---------- PROVIDED MATERIAL

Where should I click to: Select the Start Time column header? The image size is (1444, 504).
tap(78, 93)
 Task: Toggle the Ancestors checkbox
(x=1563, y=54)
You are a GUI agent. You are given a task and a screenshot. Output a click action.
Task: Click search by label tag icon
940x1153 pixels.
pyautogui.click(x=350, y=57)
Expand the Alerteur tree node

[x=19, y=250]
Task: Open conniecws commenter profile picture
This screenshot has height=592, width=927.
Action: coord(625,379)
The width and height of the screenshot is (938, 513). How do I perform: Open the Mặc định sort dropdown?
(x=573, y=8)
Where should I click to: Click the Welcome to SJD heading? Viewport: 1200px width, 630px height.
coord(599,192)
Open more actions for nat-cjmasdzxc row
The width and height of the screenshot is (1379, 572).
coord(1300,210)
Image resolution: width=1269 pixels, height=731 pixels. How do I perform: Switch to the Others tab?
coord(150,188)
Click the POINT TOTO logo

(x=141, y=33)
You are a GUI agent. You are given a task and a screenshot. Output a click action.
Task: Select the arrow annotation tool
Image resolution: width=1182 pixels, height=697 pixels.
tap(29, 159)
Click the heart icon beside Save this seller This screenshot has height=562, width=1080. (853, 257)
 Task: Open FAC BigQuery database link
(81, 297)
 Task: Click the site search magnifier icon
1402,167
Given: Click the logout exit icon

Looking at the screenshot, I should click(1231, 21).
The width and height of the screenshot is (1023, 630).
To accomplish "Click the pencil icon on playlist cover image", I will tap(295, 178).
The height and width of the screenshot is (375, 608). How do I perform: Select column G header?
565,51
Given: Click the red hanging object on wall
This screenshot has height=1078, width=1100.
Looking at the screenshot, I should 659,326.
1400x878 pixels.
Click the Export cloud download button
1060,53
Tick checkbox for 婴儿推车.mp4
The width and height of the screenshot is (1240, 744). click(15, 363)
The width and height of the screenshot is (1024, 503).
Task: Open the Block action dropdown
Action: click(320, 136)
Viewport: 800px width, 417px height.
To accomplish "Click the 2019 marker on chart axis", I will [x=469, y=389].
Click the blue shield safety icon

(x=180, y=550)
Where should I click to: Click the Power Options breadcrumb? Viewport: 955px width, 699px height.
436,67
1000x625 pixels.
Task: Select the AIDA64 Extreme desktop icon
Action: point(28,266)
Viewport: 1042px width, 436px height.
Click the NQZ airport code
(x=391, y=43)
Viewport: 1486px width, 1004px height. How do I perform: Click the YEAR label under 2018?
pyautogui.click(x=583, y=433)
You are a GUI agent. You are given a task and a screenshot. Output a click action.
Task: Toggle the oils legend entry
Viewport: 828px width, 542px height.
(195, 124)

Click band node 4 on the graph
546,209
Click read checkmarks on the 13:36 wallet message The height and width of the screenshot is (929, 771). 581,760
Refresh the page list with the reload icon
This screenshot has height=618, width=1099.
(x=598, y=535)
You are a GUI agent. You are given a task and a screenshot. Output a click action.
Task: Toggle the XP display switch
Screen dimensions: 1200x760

--------------------

_WHAT THE TASK REQUIRES_
Copy every record exactly as presented.

_SOLUTION TO THE PROBLEM_
Where should I click to: Select the Start Time column header? The image size is (1444, 504).
tap(78, 93)
 Task: Toggle the Ancestors checkbox
(x=1563, y=54)
You are a GUI agent. You are given a task and a screenshot. Output a click action.
Task: Click search by label tag icon
940x1153 pixels.
pyautogui.click(x=350, y=57)
Expand the Alerteur tree node

[x=19, y=250]
Task: Open conniecws commenter profile picture
This screenshot has height=592, width=927.
Action: coord(625,379)
The width and height of the screenshot is (938, 513). How do I perform: Open the Mặc định sort dropdown?
(x=573, y=8)
Where should I click to: Click the Welcome to SJD heading? Viewport: 1200px width, 630px height.
coord(599,192)
Open more actions for nat-cjmasdzxc row
The width and height of the screenshot is (1379, 572).
coord(1300,210)
Image resolution: width=1269 pixels, height=731 pixels. How do I perform: Switch to the Others tab?
coord(150,188)
Click the POINT TOTO logo

(x=141, y=33)
You are a GUI agent. You are given a task and a screenshot. Output a click action.
Task: Select the arrow annotation tool
Image resolution: width=1182 pixels, height=697 pixels.
tap(29, 159)
Click the heart icon beside Save this seller This screenshot has height=562, width=1080. (853, 257)
 Task: Open FAC BigQuery database link
(81, 297)
 Task: Click the site search magnifier icon
1402,167
Given: Click the logout exit icon

Looking at the screenshot, I should click(1231, 21).
The width and height of the screenshot is (1023, 630).
To accomplish "Click the pencil icon on playlist cover image", I will tap(295, 178).
The height and width of the screenshot is (375, 608). How do I perform: Select column G header?
565,51
Given: Click the red hanging object on wall
This screenshot has height=1078, width=1100.
Looking at the screenshot, I should 659,326.
1400x878 pixels.
Click the Export cloud download button
1060,53
Tick checkbox for 婴儿推车.mp4
The width and height of the screenshot is (1240, 744). click(15, 363)
The width and height of the screenshot is (1024, 503).
Task: Open the Block action dropdown
Action: click(320, 136)
Viewport: 800px width, 417px height.
To accomplish "Click the 2019 marker on chart axis", I will [x=469, y=389].
Click the blue shield safety icon

(x=180, y=550)
Where should I click to: Click the Power Options breadcrumb? Viewport: 955px width, 699px height.
436,67
1000x625 pixels.
Task: Select the AIDA64 Extreme desktop icon
Action: point(28,266)
Viewport: 1042px width, 436px height.
Click the NQZ airport code
(x=391, y=43)
Viewport: 1486px width, 1004px height. How do I perform: Click the YEAR label under 2018?
pyautogui.click(x=583, y=433)
You are a GUI agent. You are given a task and a screenshot. Output a click action.
Task: Toggle the oils legend entry
Viewport: 828px width, 542px height.
(195, 124)

Click band node 4 on the graph
546,209
Click read checkmarks on the 13:36 wallet message The height and width of the screenshot is (929, 771). 581,760
Refresh the page list with the reload icon
This screenshot has height=618, width=1099.
(x=598, y=535)
You are a GUI agent. You are given a task and a screenshot. Output a click action.
Task: Toggle the XP display switch
Screen dimensions: 1200x760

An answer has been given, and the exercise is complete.